# TASK TO COMPLETE
Starting with the line that contains "You are a GUI", set down each line through the end of the entries below, exactly and with nothing added.

# INFORMATION GIVEN
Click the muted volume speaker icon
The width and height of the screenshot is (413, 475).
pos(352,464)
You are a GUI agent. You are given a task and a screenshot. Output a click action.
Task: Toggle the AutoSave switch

# WRITTEN RESPONSE
You are a GUI agent. You are given a task and a screenshot. Output a click action.
Task: Toggle the AutoSave switch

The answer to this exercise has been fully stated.